We heard from a palliative care nurse from Lafayette and a farmer from McMinnville. We heard from veterans and psilocybin experts.

Each person had his or her own perspective, own knowledge base and own reasons for wanting psilocybin therapy allowed here in his or her home county.

It was incredible to see and effective to hear.

In the end, all three commissioners agreed to not send a ban to voters, though for different reasons. They cited potential therapeutic benefits, potential business innovation and the feeling bans are awfully blunt instruments to achieve relatively narrow aims.

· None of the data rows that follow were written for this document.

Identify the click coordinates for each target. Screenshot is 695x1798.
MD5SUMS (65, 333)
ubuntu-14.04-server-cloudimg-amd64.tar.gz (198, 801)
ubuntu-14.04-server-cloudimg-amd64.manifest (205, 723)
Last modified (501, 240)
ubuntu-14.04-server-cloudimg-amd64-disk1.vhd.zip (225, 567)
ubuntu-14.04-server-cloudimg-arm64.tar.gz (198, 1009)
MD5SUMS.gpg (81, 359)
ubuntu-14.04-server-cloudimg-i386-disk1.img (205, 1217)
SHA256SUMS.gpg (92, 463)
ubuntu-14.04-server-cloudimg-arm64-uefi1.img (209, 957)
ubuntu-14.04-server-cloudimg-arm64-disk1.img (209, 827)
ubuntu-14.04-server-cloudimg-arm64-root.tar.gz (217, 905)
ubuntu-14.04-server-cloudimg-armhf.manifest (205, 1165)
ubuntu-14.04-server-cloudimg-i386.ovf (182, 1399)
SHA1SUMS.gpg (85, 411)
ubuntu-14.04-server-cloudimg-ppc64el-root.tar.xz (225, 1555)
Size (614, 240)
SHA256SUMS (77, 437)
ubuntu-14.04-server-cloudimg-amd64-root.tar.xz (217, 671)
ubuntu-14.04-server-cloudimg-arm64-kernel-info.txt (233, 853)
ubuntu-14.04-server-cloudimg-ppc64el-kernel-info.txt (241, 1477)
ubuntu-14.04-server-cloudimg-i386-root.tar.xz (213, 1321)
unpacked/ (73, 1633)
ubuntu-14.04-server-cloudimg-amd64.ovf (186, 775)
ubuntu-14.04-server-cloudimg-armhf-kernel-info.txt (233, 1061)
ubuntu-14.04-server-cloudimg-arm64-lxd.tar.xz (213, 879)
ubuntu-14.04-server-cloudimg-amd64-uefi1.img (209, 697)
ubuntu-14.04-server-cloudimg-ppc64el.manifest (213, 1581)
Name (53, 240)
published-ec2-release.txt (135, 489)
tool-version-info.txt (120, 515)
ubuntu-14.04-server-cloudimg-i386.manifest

From start to end, our discussion was shaped by the people who showed up, spoke up and cared about the community. Our decision reflected the wishes of our voters, as Measure 109 passed in Yamhill County, and the testimony we got bore that out.

If you live in an incorporated community, you will likely see a psilocybin ban on your ballot this fall. I hope you will reflect back on  folks we heard from who are in need of long-lasting, effective mental health treatment.

We know that there is a need for effective mental health treatment in our county.

We should not foreclose the possibility of this promising new therapy here at home. Instead, we should do the work of tailoring operations to our local community needs and situations through the land use system.

Guest writer Casey Kulla is a farmer, father and Yamhill County commissioner. He and his wife, Katie, farm on a river island in the Willamette. In their free time, they explore the Coast Range. As a farmer and farmland owner, he needs to disclose a potential conflict of interest; allowing regulated psilocybin in the county could have a financial impact on him, either positive or negative.